Train Better Models, Faster
LightlyTrain is the leading framework for transforming your data into state-of-the-art computer vision models. It covers the entire model development lifecycle from pretraining DINOv2/v3 vision foundation models on your unlabeled data to fine-tuning transformer and YOLO models on detection and segmentation tasks for edge deployment.
Contact us to request a license for commercial use.
- [0.12.0] - 2025-11-06: 💡 New DINOv3 Object Detection: Run inference or fine-tune DINOv3 models for object detection! 💡
- [0.11.0] - 2025-08-15: 🚀 New DINOv3 Support: Pretrain your own model with distillation from DINOv3 weights. Or fine-tune our SOTA EoMT semantic segmentation model with a DINOv3 backbone! 🚀
- [0.10.0] - 2025-08-04: 🔥 Train state-of-the-art semantic segmentation models with our new DINOv2 semantic segmentation fine-tuning method! 🔥
- [0.9.0] - 2025-07-21: DINOv2 pretraining is now officially available!

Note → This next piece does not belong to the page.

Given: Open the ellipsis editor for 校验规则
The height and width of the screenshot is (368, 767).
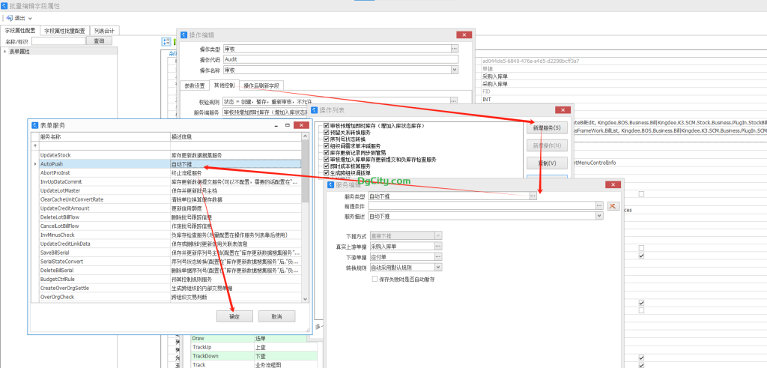Looking at the screenshot, I should pyautogui.click(x=454, y=101).
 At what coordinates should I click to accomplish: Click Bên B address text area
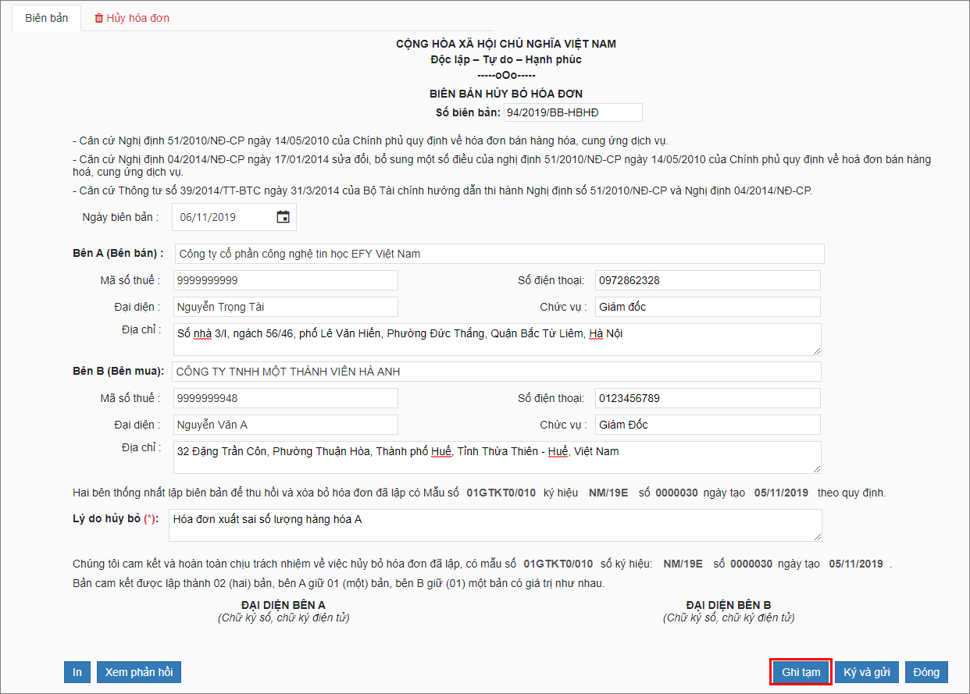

Install LightlyTrain on Python 3.8+ for Windows, Linux or MacOS with:
pip install lightly-trainObject Detection
Train LTDETR detection models with DINOv2 or DINOv3 backbones.
| Implementation | Model | Val mAP50:95 | Latency (ms) | Params (M) | Input Size |
|---|---|---|---|---|---|
| LightlyTrain | dinov2/vits14-ltdetr-coco | 55.7 | 16.87 | 55.3 | 644×644 |
| LightlyTrain | dinov3/convnext-tiny-ltdetr-coco | 54.4 | 13.29 | 61.1 | 640×640 |
| LightlyTrain | dinov3/convnext-small-ltdetr-coco | 56.9 | 17.65 | 82.7 | 640×640 |
| LightlyTrain | dinov3/convnext-base-ltdetr-coco | 58.6 | 24.68 | 121.0 | 640×640 |
| LightlyTrain | dinov3/convnext-large-ltdetr-coco | 60.0 | 42.30 | 230.0 | 640×640 |
Models are trained for 60 epochs on the COCO 2017 dataset and evaluated on the validation
set with single-scale testing. Latency is measured with TensorRT on a NVIDIA T4 GPU with
batch size 1. All models are compiled and optimized using tensorrt==10.13.3.9.
import lightly_train
if __name__ == "__main__":
# Train an object detection model with a DINOv3 backbone
lightly_train.train_object_detection(
out="out/my_experiment",
model="dinov3/convnext-small-ltdetr-coco",
data={
"path": "my_data_dir",
"train": "images/train",
"val": "images/val",
"names": {
0: "person",
1: "bicycle",
2: "car",
},
},
)
# Load model and run inference
model = lightly_train.load_model("out/my_experiment/exported_models/exported_best.pt")
# Or use one of the models provided by LightlyTrain
# model = lightly_train.load_model("dinov3/convnext-small-ltdetr-coco")
results = model.predict("image.jpg")
results["labels"] # Class labels, tensor of shape (num_boxes,)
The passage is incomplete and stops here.